= Dashwood baronets of Kirtlington Park (1684) =

Escutcheon of the Dashwood baronets of Kirtlington Park

The Dashwood baronetcy, of Kirtlington Park in the County of Oxford, was created in the Baronetage of England on 16 September 1684 for Robert Dashwood, later Member of Parliament for Banbury and Oxfordshire. There was a special remainder, in default of male issue of his own, to the heirs male of his father.

He was the son of George Dashwood, an Alderman of London and Commissioner of Revenue, "an extremely wealthy excise farmer". Cokayne notes the report that George Dashwood was offered a baronetcy but did not take up the patent, and his widow Margaret Perry was granted the rank of a baronet's widow.

The 1st Baronet was succeeded by his grandson the 2nd Baronet, who also represented Oxfordshire in the House of Commons. On his death in 1779 the title passed to his eldest son the 3rd Baronet, Member of Parliament for Woodstock for 36 years.
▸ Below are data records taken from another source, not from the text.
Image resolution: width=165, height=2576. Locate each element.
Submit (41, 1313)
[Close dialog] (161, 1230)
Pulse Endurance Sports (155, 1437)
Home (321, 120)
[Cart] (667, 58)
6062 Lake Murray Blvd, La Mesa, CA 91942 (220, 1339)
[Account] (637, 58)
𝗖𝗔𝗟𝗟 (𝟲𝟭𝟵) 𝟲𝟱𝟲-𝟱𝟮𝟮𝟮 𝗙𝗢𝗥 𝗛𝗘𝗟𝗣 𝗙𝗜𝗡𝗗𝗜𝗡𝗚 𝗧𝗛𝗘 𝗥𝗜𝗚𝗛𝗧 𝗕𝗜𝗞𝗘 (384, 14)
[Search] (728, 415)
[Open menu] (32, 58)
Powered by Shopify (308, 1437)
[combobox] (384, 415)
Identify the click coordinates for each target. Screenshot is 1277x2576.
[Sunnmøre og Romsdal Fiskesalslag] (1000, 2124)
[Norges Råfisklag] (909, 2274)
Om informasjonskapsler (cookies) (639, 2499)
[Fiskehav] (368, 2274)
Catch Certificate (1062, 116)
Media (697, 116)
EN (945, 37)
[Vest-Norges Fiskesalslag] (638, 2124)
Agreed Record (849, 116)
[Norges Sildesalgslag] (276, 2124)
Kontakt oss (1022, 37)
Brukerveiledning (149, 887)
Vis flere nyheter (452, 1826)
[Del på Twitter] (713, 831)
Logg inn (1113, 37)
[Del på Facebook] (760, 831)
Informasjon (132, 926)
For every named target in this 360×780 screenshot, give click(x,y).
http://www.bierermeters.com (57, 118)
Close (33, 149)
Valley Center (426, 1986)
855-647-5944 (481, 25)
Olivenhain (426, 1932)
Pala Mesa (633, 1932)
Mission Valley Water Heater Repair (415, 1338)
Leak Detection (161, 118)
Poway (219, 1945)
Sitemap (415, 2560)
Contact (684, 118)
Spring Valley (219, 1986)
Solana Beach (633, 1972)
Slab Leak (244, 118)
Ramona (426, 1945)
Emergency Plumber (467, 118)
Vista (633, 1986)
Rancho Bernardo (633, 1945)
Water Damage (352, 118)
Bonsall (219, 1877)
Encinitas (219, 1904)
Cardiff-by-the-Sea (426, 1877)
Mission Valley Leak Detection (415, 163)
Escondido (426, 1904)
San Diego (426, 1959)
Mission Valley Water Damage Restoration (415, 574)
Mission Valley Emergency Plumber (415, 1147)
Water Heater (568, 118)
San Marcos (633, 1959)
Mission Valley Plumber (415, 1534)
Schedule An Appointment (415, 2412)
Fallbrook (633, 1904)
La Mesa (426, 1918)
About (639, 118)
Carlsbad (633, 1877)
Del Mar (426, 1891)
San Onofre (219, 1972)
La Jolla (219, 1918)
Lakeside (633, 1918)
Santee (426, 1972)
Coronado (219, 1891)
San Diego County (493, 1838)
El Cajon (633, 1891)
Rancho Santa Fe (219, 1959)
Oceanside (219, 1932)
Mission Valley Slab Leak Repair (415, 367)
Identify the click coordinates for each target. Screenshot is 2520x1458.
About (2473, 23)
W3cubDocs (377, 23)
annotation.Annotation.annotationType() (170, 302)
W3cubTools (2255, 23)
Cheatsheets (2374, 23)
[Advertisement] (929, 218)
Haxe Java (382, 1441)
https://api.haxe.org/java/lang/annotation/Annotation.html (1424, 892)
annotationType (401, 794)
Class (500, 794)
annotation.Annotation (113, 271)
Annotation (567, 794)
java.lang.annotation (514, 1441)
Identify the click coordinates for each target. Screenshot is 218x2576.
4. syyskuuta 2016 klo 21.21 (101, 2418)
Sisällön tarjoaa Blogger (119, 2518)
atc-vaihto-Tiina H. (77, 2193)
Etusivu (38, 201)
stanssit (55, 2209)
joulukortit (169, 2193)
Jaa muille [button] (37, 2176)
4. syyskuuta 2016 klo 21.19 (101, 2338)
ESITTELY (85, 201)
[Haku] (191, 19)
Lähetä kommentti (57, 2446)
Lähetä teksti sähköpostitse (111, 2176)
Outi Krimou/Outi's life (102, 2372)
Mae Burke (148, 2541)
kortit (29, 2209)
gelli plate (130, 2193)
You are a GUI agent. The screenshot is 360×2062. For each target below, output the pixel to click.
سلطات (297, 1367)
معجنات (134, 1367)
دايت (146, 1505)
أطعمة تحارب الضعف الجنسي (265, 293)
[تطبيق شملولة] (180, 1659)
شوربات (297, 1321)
The 4th Baronet sat as Member of Parliament for Truro. The 5th Baronet served as Lord-Lieutenant of Oxfordshire.

===Dashwood baronets, of Kirtlington Park (1684)===
- Sir Robert Dashwood, 1st Baronet (1662–1734)
- Sir James Dashwood, 2nd Baronet (1715–1779)
- Sir Henry Watkin Dashwood, 3rd Baronet (1745–1828)
- Sir George Henry Dashwood, 4th Baronet (1786–1861)
- Sir Henry William Dashwood, 5th Baronet (1816–1889)
- Sir George John Egerton Dashwood, 6th Baronet (1851–1933)
- Sir Robert Henry Seymour Dashwood, 7th Baronet (1876–1947)
- Sir Henry George Massy Dashwood, 8th Baronet (1908–1972)
- Sir Richard James Dashwood, 9th Baronet (1950–2013)

The heir presumptive is the present baronet's fifth cousin twice removed Alexander Thomas Whitburn Dashwood (born 1950), who is a fourth-great-grandson of the 2nd Baronet through his younger son Thomas Dashwood (1749–1825).

==Extended family==
- Arthur Paul Dashwood (1882–1964), third son of the 6th Baronet, was a major in the Royal Engineers. He married the novelist E. M. Delafield.
- George Dashwood, younger brother of the 1st Baronet, married Angelina Peyton, daughter of Sir Algernon Peyton of Doddington. He was the grandfather of Sir Henry Peyton, 1st Baronet, of the Peyton baronets of Doddington (3rd creation, 1776), who changed his surname from Dashwood.